=== Wyodrębniony tekst ===

Zamaskowany skład z Iowa wczoraj po raz kolejny nawiedził Polskę. Amerykanie dali szaleńczy i porywający koncert w leżącej na granicy Gdańska i Sopotu Ergo Arenie…
Koncert był aż dwukrotnie przekładany z powodu pandemii koronawirusa, warto było jednak czekać na to trzecie podejście. To że będzie to duże wydarzenie pokazywały już ciągnące się do wejść (szczególne tych na płytę) kolejki oraz gdzieniegdzie osoby trzymające karteczkę „kupię bilet”. Punktualnie o 19 wieczór rozpoczął amerykański Vended. Przypomnę tylko, że to formacja dzieci muzyków Slipknot. Wokalista Griffin Taylor to oczywiście syn Corey’a Taylora, zaś perkusista Simon Crahan, Shawna „Clowna” Crahana. Szczególnie pierwszy z panów nadawał ton wydarzeniom na scenie, którą muzycy zagospodarowali przez pół godziny, zagrali bodajże pięć numerów (w tym znane Burn My Misery) i pozostawili bardzo solidne wrażenie.

=== Dostarczone materiały ===

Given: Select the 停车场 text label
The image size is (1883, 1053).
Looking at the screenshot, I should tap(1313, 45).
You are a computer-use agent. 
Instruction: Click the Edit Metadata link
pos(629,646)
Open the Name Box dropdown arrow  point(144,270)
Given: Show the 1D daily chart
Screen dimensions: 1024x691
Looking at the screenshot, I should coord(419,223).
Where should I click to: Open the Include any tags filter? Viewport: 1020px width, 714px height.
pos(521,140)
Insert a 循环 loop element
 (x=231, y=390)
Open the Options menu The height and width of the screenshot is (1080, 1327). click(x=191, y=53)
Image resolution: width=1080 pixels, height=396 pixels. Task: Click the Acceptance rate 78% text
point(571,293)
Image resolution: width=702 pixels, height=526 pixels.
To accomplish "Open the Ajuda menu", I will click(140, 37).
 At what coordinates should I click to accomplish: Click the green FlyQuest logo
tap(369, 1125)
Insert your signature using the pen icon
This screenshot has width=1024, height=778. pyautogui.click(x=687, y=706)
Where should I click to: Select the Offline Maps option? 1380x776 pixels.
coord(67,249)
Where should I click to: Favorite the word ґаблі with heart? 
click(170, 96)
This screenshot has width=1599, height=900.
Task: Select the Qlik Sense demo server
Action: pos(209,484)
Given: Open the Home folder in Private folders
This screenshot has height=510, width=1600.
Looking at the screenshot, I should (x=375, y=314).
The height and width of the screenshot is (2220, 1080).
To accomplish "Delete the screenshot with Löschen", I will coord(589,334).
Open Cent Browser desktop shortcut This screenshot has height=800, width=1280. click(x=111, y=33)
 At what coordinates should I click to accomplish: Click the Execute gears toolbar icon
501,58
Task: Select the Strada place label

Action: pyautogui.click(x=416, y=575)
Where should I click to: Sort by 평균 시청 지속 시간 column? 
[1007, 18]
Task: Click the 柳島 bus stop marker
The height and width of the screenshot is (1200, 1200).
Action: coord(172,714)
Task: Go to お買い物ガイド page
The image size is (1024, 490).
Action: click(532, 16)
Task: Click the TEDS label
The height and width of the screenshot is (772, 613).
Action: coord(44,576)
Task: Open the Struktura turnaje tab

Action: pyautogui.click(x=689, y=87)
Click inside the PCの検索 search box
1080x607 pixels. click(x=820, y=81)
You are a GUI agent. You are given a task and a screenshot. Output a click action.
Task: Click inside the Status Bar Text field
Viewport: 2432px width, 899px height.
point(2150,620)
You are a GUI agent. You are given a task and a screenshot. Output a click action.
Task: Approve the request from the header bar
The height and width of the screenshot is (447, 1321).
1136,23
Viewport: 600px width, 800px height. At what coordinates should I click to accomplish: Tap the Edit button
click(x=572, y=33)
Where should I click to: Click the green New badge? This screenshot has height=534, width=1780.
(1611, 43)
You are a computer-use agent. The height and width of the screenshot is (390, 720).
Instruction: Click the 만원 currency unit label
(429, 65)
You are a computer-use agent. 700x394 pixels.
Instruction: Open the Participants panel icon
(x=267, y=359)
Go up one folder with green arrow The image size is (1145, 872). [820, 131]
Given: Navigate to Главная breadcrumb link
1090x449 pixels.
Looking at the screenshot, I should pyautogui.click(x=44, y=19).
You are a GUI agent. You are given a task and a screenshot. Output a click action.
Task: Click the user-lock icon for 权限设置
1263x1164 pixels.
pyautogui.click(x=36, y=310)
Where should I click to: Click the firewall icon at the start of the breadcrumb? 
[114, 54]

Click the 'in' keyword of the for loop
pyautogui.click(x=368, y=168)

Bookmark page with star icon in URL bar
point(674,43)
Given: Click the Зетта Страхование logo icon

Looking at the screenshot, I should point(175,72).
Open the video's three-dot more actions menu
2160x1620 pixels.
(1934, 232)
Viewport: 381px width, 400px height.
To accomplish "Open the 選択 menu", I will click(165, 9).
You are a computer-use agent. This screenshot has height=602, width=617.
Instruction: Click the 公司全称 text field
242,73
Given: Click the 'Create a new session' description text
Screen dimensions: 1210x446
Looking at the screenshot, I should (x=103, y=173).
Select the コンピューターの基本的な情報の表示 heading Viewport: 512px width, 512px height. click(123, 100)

===

> Treść zadania
Proszę wypisać wszystkie osoby wymienione z imienia i nazwiska w relacji z koncertu. Wiersze nie mają tu żadnego znaczenia.

> Odpowiedź
- Griffin Taylor
- Corey Taylor
- Simon Crahan
- Shawn „Clown” Crahan